Documentário escancara a fragilidade da apuração jornalística

Na imagem vê-se um homem de terno, personagem do documentário O Abraço Corporativo, segurando uma placa onde se lê a frase "Dá um abraço?"."
Foto:  Eduardo Barillari/Divulgação

“O Abraço Corporativo”, documentário satírico dirigido e idealizado por Ricardo Kauffman, critica e escancara as fragilidades das práticas jornalísticas no contexto de emergência do jornalismo digital e enxugamento das redações, vivido no início dos anos 2000. O jornalista e diretor cria um personagem fictício, Ary Itnem, um suposto psicólogo, membro de uma Confraria Britânica do Abraço Corporativo, que é interpretado por um ator e conquista espaço midiático com suas “inverdades”.

Suspeito que Kauffman, ao iniciar seu experimento, torcia para estar errado. Propositalmente ele deixa pistas e vácuos para gerar desconfiança dos jornalistas, a começar pelo nome do personagem – “mentyira” ao contrário. No entanto, sua desconfiança acerca da apuração dos fatos é comprovada à medida que vários jornais publicam entrevistas com o “psicólogo” e tratam o Abraço Corporativo como uma teoria fundamentada. Apesar de alguns jornalistas terem desistido de publicar reportagens por acharem inconsistências na narrativa, nenhum descobriu a farsa por completo. 
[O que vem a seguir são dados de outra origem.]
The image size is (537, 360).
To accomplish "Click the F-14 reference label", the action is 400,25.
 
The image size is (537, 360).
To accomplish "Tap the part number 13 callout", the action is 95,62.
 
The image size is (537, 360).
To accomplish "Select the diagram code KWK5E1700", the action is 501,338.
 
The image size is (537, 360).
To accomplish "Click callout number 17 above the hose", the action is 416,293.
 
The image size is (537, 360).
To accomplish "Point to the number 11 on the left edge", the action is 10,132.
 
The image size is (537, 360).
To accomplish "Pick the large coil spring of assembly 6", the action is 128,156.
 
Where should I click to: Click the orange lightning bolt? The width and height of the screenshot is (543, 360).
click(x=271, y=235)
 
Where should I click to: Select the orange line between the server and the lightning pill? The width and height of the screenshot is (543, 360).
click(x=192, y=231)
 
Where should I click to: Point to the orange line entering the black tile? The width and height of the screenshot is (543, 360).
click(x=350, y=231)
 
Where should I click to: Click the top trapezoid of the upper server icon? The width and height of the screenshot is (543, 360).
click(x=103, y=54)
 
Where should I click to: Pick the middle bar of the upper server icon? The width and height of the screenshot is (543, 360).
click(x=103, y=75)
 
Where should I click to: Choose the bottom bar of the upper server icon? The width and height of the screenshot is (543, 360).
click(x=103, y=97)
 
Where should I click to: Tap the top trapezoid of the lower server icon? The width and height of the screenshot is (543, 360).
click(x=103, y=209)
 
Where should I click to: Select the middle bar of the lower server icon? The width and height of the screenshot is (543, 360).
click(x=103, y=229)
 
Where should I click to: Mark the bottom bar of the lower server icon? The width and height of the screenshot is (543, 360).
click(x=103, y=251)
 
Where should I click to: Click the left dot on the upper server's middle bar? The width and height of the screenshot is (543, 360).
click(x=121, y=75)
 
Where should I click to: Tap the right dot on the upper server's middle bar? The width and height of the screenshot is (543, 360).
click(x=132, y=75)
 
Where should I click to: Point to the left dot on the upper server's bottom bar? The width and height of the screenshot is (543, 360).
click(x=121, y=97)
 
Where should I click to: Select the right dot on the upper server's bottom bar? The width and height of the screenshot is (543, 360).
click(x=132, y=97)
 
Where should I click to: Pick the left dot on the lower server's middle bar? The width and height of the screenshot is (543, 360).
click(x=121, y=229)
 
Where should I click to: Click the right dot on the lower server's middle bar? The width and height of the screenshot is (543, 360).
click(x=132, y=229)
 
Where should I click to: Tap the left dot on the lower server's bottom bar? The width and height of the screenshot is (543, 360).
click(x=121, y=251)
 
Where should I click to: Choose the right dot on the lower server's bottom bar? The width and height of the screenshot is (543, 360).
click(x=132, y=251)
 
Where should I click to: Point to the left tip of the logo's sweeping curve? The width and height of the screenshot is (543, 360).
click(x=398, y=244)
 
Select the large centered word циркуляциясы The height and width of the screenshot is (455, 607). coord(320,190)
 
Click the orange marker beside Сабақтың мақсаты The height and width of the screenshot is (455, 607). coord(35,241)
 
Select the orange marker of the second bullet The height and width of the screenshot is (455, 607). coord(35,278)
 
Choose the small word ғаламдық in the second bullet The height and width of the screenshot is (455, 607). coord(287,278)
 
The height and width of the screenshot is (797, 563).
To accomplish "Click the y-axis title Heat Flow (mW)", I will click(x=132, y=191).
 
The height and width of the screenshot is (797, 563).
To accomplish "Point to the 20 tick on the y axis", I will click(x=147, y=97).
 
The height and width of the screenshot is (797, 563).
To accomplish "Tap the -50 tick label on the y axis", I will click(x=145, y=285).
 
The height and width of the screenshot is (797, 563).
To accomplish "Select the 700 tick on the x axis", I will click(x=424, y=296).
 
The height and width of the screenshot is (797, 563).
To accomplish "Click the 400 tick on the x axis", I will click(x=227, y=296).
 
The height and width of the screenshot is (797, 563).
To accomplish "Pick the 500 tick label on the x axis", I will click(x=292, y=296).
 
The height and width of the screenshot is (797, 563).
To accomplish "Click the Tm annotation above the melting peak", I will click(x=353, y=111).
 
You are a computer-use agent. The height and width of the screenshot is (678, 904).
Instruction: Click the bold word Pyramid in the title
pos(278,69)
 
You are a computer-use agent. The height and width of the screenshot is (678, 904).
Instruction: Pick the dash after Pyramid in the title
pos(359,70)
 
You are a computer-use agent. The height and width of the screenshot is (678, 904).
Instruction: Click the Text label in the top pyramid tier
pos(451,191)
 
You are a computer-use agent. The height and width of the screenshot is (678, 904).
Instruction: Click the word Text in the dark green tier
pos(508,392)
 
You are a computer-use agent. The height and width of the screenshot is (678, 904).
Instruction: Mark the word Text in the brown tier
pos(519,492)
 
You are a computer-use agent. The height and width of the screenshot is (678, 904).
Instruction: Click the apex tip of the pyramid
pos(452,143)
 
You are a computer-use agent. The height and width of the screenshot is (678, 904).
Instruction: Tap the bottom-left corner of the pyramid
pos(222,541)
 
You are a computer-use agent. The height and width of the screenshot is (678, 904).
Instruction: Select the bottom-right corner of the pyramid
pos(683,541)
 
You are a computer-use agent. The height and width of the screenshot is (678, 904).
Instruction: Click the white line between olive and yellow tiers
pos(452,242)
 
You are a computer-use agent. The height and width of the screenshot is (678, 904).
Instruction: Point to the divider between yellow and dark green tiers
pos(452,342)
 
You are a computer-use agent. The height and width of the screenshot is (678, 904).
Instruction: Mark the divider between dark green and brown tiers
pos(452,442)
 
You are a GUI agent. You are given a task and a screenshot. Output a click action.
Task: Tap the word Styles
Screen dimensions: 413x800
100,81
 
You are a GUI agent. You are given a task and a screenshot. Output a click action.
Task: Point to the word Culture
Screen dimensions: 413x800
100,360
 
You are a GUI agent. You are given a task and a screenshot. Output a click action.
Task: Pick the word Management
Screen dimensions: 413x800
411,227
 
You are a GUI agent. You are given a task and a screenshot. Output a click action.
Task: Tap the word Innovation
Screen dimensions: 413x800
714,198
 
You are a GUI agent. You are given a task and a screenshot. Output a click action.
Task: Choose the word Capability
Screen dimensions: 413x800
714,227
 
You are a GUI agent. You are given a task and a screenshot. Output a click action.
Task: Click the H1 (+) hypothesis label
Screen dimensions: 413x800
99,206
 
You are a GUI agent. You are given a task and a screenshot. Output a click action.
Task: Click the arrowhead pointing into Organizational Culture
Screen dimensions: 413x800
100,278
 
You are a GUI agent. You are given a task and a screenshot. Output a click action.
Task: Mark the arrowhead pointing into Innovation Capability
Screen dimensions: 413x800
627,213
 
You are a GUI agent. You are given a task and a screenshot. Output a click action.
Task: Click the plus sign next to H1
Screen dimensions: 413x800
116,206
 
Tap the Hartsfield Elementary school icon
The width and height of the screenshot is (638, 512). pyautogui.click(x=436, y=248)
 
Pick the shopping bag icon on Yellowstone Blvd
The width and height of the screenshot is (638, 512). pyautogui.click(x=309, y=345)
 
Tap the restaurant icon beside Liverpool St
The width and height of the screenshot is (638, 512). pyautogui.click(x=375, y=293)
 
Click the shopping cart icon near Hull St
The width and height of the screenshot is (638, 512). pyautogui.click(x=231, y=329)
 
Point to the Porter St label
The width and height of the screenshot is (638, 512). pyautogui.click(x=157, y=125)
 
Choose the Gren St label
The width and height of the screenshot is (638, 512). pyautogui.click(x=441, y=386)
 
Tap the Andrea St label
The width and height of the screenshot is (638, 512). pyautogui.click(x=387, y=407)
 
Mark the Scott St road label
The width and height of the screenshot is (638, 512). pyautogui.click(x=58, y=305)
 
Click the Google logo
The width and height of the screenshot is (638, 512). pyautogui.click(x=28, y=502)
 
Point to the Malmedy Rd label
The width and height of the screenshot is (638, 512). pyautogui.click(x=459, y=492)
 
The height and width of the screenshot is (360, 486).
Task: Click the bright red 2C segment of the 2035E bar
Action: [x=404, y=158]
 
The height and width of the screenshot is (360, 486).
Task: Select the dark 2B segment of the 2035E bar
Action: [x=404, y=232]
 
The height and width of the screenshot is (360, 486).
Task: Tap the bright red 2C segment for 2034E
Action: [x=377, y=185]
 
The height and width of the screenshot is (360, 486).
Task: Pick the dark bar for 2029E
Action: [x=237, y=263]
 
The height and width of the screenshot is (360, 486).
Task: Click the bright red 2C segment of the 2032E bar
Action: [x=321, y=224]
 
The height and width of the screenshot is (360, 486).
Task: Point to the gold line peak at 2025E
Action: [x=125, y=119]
Neste sentido, concordo com o que Contardo Calligaris, psicanalista e colunista da Folha de S. Paulo,  aponta no documentário. Trata-se de um “boato sofisticado” e há “certa qualidade no que está sendo dito”. Kauffman conhecia a rotina da redação e dedicou-se a assessorar Ary Itnem, conferindo uma credibilidade (falsa) ao ator. A narrativa da “inércia do afastamento”, uma doença da era digital para a qual o abraço seria o remédio, explorava diretamente as inseguranças das empresas e dos indivíduos na era digital e o anseio público por soluções prontas e milagrosas.

O professor e consultor Thomaz Wood Jr., entrevistado para o documentário, explica que a globalização na década de 80 aumentou a competitividade empresarial e trouxe inseguranças, sobre as quais se criaram serviços de consultorias, escolas de negócios, a mídia de negócios e  os gurus. O espaço midiático dado às “supostas inovações” já existia antes do Abraço Corporativo, de forma que a teoria de Ary Itnem talvez não soasse absurda aos jornalistas.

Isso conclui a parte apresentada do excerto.